Working from the records below, repeat exactly the lines starting at the line that contains "The image size is (705, 800)." and ending at the line that contains "This screenshot has", inclusive.

> MATERIAL SUPPLIED:
◇ ◇ ◇ ◇ ◇ ◇ ◇

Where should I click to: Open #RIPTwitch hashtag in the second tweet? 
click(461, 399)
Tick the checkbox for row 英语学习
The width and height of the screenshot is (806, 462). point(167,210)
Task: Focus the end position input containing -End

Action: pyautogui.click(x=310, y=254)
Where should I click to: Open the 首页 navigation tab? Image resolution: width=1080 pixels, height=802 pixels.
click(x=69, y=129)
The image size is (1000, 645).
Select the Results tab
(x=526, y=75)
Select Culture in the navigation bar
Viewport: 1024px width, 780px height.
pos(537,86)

◇ ◇ ◇ ◇ ◇ ◇ ◇

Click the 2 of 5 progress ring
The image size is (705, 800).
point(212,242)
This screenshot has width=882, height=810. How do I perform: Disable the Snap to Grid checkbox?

◇ ◇ ◇ ◇ ◇ ◇ ◇

> REPLY:
The image size is (705, 800).
point(212,242)
This screenshot has width=882, height=810. How do I perform: Disable the Snap to Grid checkbox?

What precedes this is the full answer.